■ **Data shown**
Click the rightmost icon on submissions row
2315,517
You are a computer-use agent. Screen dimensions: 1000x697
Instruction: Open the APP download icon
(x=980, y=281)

---

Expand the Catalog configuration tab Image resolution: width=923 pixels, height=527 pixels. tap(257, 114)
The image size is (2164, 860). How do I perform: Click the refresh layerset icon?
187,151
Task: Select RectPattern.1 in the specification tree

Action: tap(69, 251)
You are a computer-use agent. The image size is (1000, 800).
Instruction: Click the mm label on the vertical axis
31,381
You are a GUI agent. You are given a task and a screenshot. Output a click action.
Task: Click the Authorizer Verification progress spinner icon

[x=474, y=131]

■ **What is expected**
Identify all lines in the records above with the word "agent".

■ **Written solution**
You are a computer-use agent. Screen dimensions: 1000x697
You are a computer-use agent. The image size is (1000, 800).
You are a GUI agent. You are given a task and a screenshot. Output a click action.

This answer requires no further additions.